Pourquoi ce président, fou ou adepte de « la stratégie du fou », est-il toujours au pouvoir? De nombreux psychiatres Américains ont signé une pétition en faveur d’une procédure d’impeachment. L’idée de cette procédure « miraculeuse » connaît son petit succès outre-manche. Posture peu réaliste compte tenu de la lourdeur de cette procédure, de la gravité des charges à retenir, telles que « la trahison, la corruption et autres crimes majeurs », mais aussi de l’écrasante majorité républicaine dont Donald Trump bénéficie aux deux chambres.

Et l’économie dans tout ça

Avec toutes ces péripéties, « l’économie plonge et la bourse avec… » Justement, NON. L’indice du Dow Jones se porte à merveille. Le septième record de hausse à la clôture en sept jours vendredi dernier! Le nirvana non?

Selon le site boursier.com : « maintenant qu’ils ont joué sur les aspects jugés positifs du programme Trump, au premier chef les promesses réitérées de baisse des impôts, les investisseurs pourraient marquer une pause, en attendant les premiers signes de mise en oeuvre du programme. »

Allons bon, ceci signifierait que le « lobbie » des « grosses fortunes », celles qui tirent parfois les ficelles se satisferaient du programme Trump?
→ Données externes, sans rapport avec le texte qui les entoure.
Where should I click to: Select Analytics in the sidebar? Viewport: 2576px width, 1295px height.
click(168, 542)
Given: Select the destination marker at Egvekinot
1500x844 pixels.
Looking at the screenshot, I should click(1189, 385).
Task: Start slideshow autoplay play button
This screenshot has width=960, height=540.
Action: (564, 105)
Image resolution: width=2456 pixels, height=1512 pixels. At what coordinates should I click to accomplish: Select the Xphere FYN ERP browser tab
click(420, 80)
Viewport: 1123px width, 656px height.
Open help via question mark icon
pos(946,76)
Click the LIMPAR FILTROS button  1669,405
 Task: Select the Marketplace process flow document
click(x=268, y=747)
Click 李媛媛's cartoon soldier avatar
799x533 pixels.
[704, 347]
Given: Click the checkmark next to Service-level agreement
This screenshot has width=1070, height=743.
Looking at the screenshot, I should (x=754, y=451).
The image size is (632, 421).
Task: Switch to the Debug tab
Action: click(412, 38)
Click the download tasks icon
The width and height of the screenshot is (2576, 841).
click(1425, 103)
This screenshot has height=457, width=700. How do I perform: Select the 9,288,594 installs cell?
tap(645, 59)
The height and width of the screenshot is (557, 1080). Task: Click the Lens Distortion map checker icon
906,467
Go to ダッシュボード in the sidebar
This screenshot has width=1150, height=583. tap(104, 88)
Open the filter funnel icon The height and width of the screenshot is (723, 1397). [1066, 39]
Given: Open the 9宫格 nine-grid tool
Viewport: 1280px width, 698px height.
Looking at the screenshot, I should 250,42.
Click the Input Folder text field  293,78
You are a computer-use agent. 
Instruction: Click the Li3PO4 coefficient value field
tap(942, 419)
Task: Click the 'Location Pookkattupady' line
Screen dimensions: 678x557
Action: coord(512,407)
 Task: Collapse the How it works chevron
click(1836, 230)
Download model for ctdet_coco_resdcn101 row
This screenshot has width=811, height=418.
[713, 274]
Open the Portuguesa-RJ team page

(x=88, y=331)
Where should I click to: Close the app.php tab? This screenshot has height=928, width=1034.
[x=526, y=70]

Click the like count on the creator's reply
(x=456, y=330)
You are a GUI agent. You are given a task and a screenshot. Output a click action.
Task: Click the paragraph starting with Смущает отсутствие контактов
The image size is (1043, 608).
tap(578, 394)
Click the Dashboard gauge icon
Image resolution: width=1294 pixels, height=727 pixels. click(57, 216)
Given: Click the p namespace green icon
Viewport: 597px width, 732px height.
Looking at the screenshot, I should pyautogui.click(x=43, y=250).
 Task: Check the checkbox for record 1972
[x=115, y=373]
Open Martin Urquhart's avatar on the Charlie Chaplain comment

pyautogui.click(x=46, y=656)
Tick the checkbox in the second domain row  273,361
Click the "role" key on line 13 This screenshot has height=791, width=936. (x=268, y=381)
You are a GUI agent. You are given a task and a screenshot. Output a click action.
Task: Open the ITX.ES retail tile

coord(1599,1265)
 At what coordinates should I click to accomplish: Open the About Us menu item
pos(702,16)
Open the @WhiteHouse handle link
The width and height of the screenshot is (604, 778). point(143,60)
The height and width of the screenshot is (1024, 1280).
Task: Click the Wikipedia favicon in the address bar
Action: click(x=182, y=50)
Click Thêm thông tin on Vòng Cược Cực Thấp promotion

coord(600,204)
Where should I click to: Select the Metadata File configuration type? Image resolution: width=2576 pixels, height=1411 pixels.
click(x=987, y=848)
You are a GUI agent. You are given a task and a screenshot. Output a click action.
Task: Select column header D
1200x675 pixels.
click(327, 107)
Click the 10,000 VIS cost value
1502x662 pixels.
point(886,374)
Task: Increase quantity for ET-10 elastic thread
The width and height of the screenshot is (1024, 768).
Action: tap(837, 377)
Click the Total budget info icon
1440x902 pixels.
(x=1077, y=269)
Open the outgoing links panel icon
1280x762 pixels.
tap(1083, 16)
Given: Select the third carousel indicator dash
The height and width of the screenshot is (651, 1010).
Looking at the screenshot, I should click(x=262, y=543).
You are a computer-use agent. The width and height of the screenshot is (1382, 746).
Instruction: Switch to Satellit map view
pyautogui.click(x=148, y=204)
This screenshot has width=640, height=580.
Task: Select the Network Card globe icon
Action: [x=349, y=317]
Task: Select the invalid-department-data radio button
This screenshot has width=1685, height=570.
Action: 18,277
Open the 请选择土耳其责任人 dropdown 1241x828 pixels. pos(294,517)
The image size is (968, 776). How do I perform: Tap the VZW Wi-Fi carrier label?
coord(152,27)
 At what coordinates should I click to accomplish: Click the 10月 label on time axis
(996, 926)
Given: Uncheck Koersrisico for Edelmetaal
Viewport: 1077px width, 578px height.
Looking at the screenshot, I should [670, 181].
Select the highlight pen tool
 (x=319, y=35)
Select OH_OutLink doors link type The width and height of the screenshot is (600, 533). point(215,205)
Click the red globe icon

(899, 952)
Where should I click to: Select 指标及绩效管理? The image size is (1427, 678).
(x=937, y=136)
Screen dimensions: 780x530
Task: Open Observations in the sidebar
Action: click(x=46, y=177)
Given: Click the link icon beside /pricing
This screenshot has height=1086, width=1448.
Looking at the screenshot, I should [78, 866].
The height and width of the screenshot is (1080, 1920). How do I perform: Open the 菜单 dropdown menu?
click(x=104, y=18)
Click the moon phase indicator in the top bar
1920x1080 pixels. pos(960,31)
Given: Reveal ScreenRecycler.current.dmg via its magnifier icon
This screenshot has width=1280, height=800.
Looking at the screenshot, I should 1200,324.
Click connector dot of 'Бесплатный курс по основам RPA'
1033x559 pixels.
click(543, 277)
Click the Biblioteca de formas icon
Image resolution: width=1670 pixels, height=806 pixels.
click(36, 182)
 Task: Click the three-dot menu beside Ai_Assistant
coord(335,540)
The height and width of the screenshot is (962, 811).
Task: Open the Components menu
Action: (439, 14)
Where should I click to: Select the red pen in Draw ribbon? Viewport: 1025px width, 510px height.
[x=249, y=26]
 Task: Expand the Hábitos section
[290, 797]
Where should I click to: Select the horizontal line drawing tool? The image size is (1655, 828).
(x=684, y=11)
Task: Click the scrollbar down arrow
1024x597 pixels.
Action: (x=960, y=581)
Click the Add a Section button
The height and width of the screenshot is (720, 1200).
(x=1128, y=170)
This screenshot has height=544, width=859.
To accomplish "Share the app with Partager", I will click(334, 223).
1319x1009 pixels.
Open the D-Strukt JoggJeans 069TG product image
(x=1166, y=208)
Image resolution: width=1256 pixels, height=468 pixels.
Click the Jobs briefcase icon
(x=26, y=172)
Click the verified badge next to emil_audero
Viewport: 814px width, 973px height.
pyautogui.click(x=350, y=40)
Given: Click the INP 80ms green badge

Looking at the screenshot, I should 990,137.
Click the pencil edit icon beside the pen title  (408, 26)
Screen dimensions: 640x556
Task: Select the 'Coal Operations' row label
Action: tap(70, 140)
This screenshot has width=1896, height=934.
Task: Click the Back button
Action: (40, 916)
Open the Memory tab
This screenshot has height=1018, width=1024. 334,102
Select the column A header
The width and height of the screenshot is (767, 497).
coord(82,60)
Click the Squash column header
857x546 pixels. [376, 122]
Donc, les investisseurs feraient passer leurs avantages avant la politique sociale, le droit des femmes, des immigrés, des minorités, les risques liés à un protectionnisme excessif…. Je me refuse à cette évidence.

A ce sujet, Lindsey Bell (CFRA Research) s’esprime en ces termes :

« Ce qui me rend nerveux, c’est que j’ai l’impression que les intervenants ignorent toutes les implications des mesures concernant l’immigration, le commerce, la santé-les implications négatives susceptibles de découler d’un gouvernement protectionniste » –le bousier.com

Il y a de quoi être nerveux et, dans ce contexte, la perspective des élections françaises laisse entendre que le pire est à venir.

 

 

 

2 réflexions au sujet de « Trump : un gamin qui sème la panique sans faire plonger le Dow Jones »

  1. Ce pertinent (et impertinent) Bashtrump aurait pu s’intituler, lui aussi : Le vent d’autan : vent honni, vent béni. Tous ne se portent pas mal de son arrivée.

    C’est ce que l’on va retrouver dans la tendance mondiale : l’avènement de ceux qui permettent aux riches de conserver leurs richesses (en étant soit leurs complices soit leurs pantins ou leurs dupes), et aux pauvres de s’entre-déchirer pour se répartir les restes que les riches leur ont jeté.